El tratamiento consiste en plantearle a la persona lo que está ganando y lo que está perdiendo con su conducta para que se dé cuenta de que está perdiendo más que ganando”, explica.

De esta manera podrá empezar a cambiar su conducta y adoptar comportamientos más conformes a la situación real, sin olvidar la prudencia y la prevención.

Secuelas a nivel colectivo

La incertidumbre que genera enfrentarnos a un virus desconocido, que no podemos ver y al que, hasta que se generalice la vacunación, solo podemos enfrentarnos siguiendo medidas de prevención como la distancia social, tiene un gran impacto en nuestra manera de relacionarnos.

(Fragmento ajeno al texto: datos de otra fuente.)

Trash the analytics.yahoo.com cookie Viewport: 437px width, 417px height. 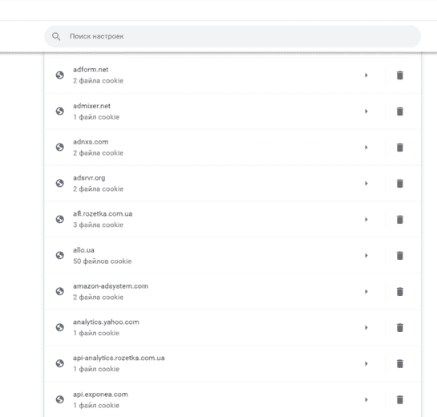point(399,327)
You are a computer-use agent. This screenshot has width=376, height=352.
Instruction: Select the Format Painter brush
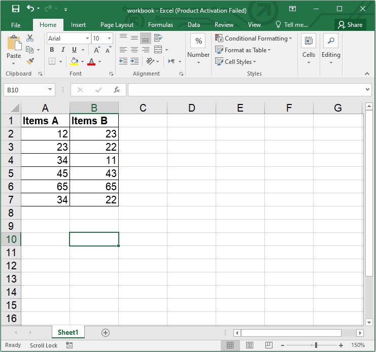(x=30, y=61)

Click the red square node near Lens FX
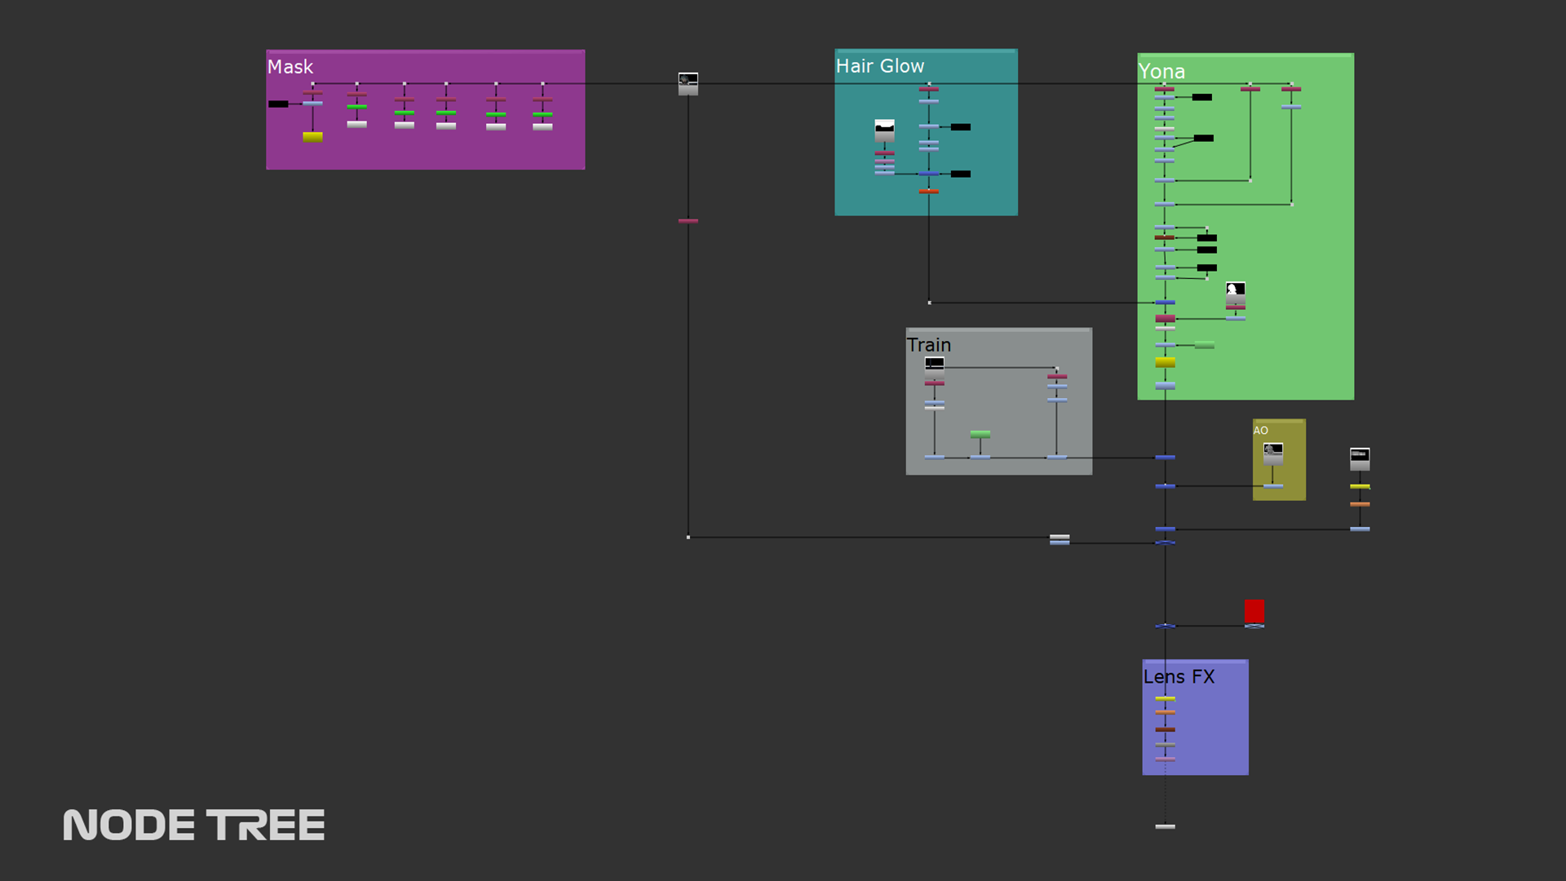coord(1254,611)
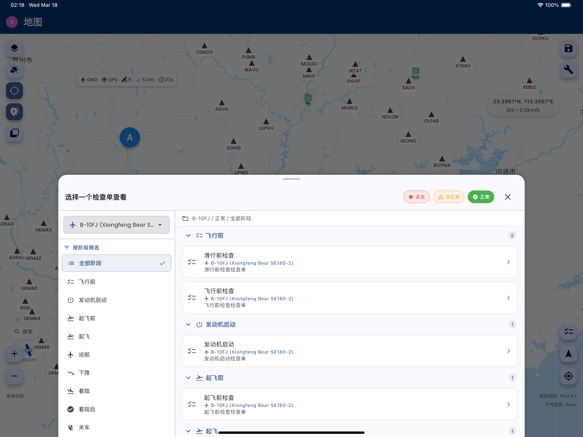Screen dimensions: 583x437
Task: Select the 着陆后 phase filter
Action: 87,409
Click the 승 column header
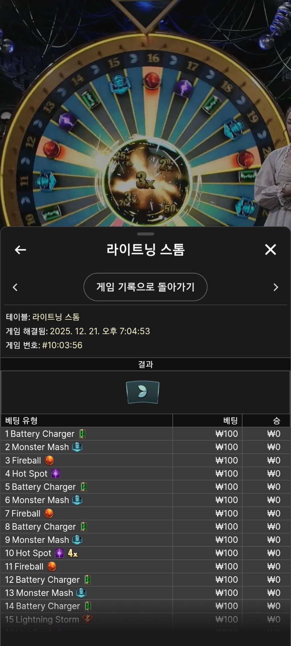 pos(277,421)
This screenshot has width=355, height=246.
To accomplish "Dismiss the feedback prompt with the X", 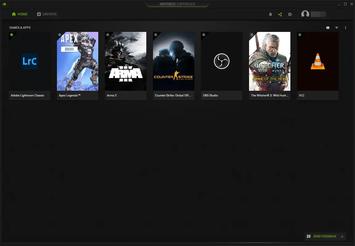I will pos(342,236).
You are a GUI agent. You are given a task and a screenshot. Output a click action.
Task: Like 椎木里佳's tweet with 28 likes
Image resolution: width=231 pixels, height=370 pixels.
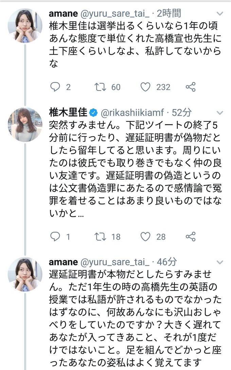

Nos vamos a acostumbrar a distanciarnos y a tocarnos menos que antes porque lo estamos interiorizando”, explica.

Aunque es una situación que no va a durar para siempre, en un futuro temprano esto puede tener un gran impacto a nivel emocional. El ser humano necesita contacto físico, es lo que nos acerca a las personas y la mejor muestra de afecto.

Sobre todo en los niños, porque en el desarrollo de su madurez afectiva necesitan el contacto”, indica.